= What you have to do =
Below, some lines carry pictures; leave those pictures out and retype exactly the lines from the one with "The image size" through the one with "You are a GUI".

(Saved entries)
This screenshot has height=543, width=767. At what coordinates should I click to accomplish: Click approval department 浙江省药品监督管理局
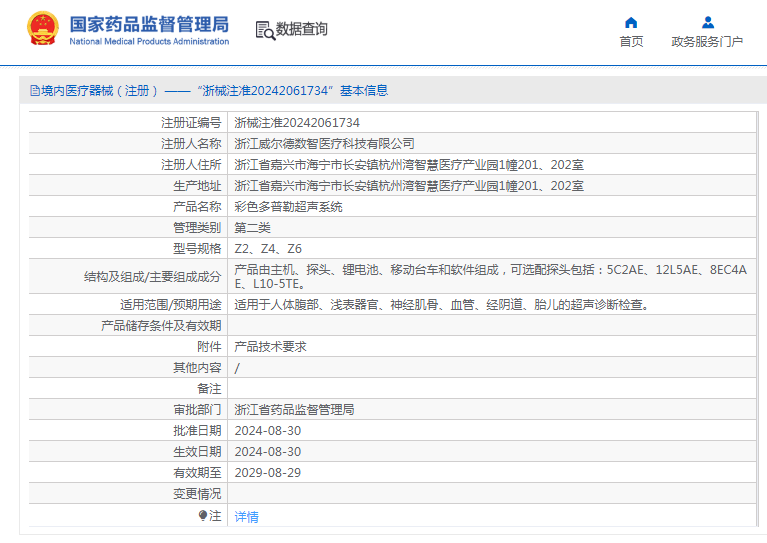(x=294, y=410)
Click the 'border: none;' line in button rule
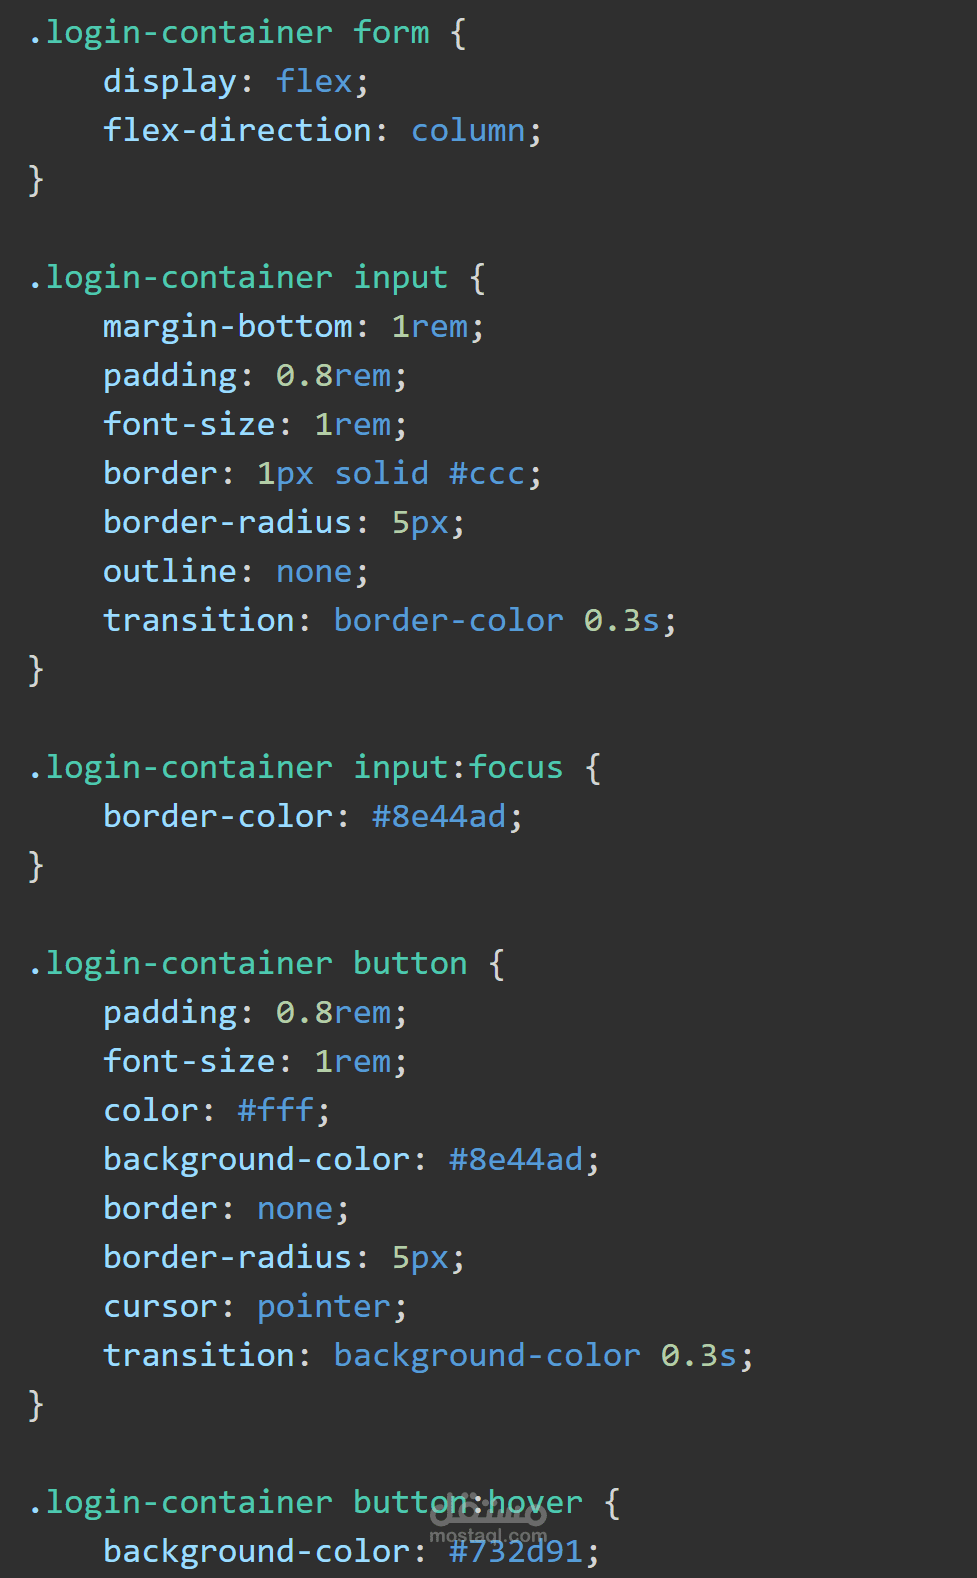The width and height of the screenshot is (977, 1578). coord(226,1209)
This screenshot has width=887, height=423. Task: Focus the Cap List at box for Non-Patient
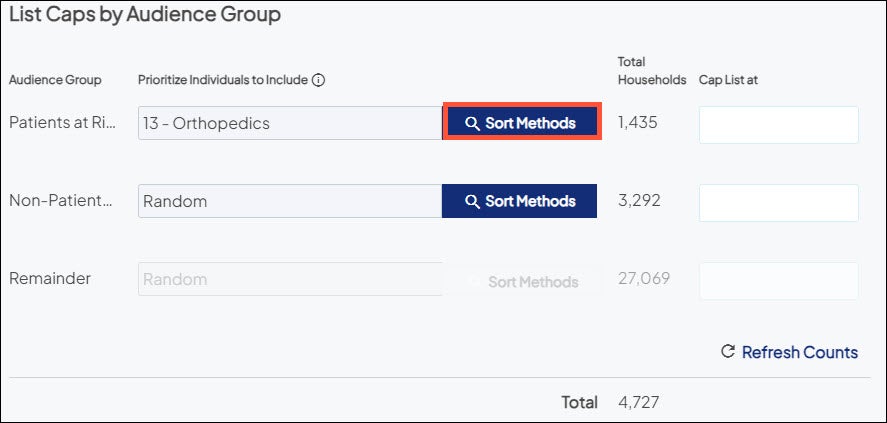[x=778, y=202]
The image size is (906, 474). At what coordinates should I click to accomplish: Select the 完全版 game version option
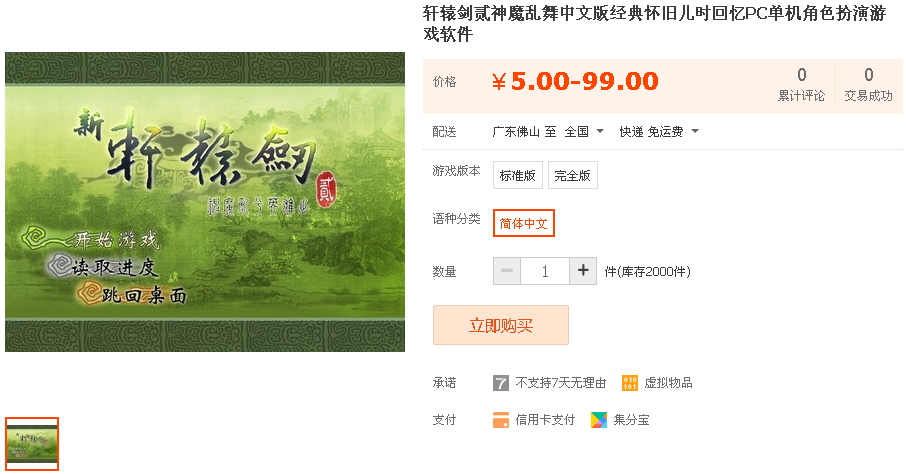573,175
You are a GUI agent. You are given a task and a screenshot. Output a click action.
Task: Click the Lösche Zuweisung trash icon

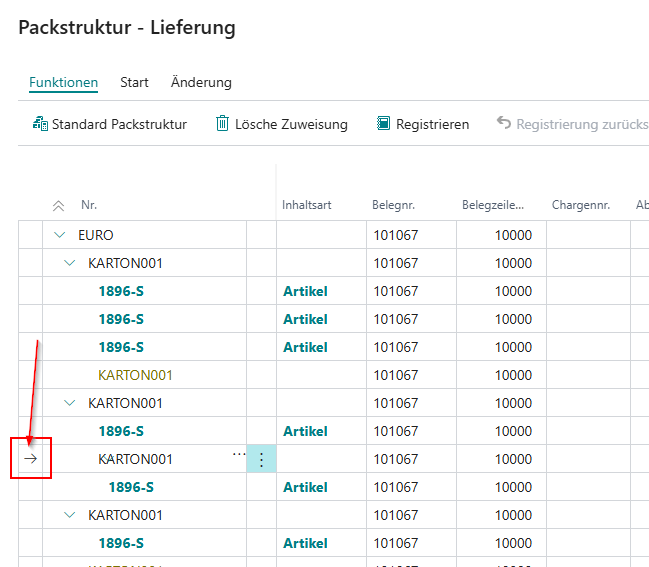click(x=222, y=123)
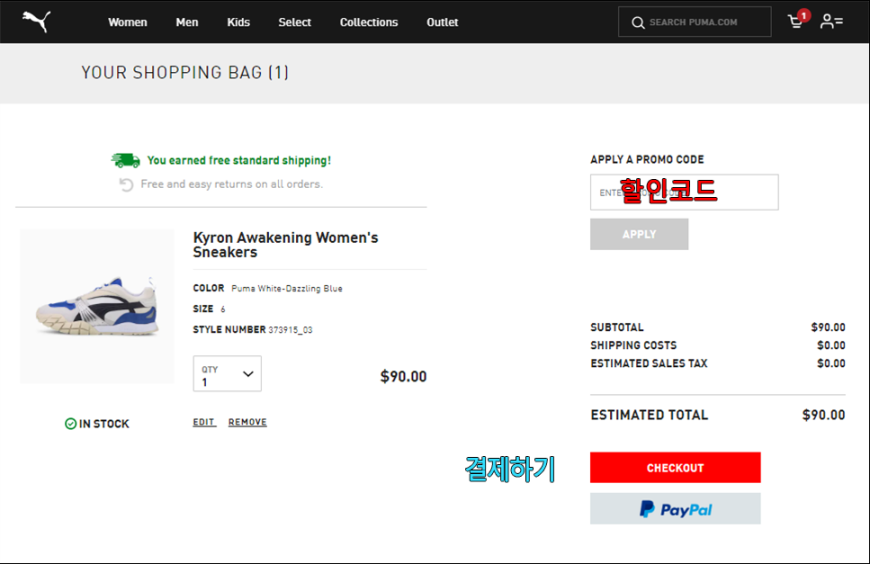Open the Kids menu
The height and width of the screenshot is (564, 870).
click(x=239, y=22)
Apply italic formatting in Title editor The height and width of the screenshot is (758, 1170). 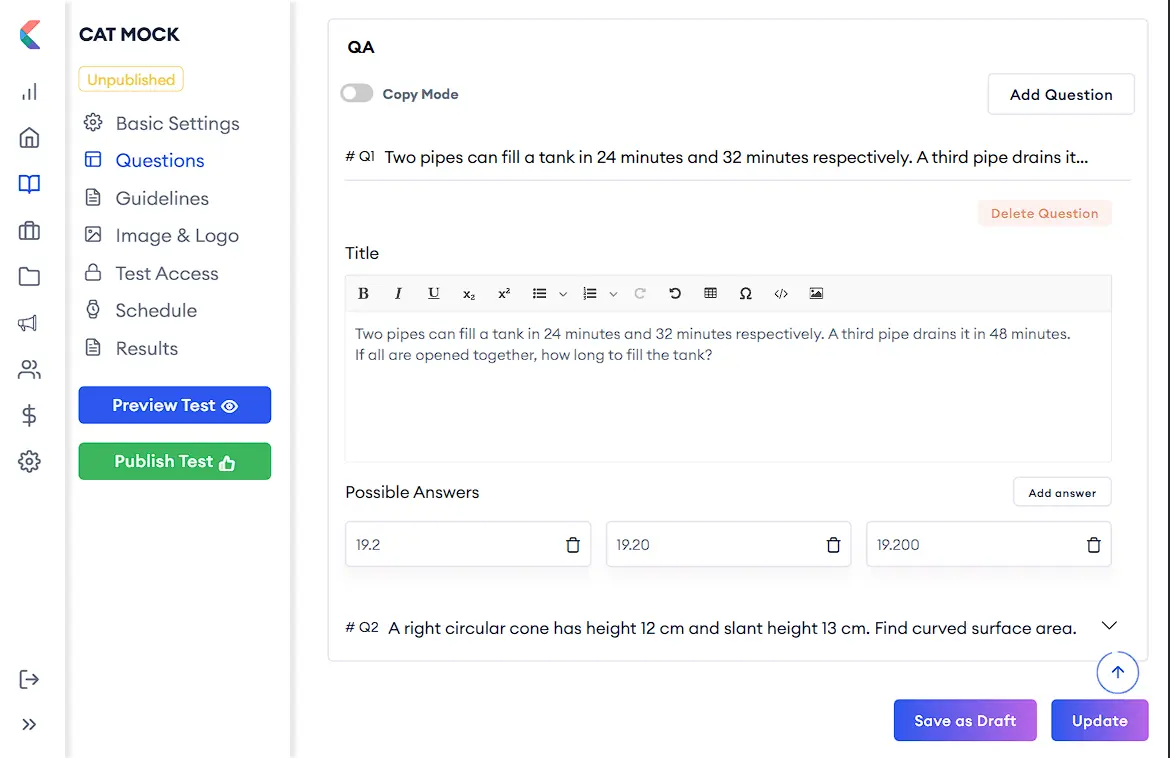pyautogui.click(x=398, y=294)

= Answer to this task =
The image size is (906, 474). At what coordinates should I click to accomplish: Select the 完全版 game version option
573,175
You are a GUI agent. You are given a task and a screenshot. Output a click action.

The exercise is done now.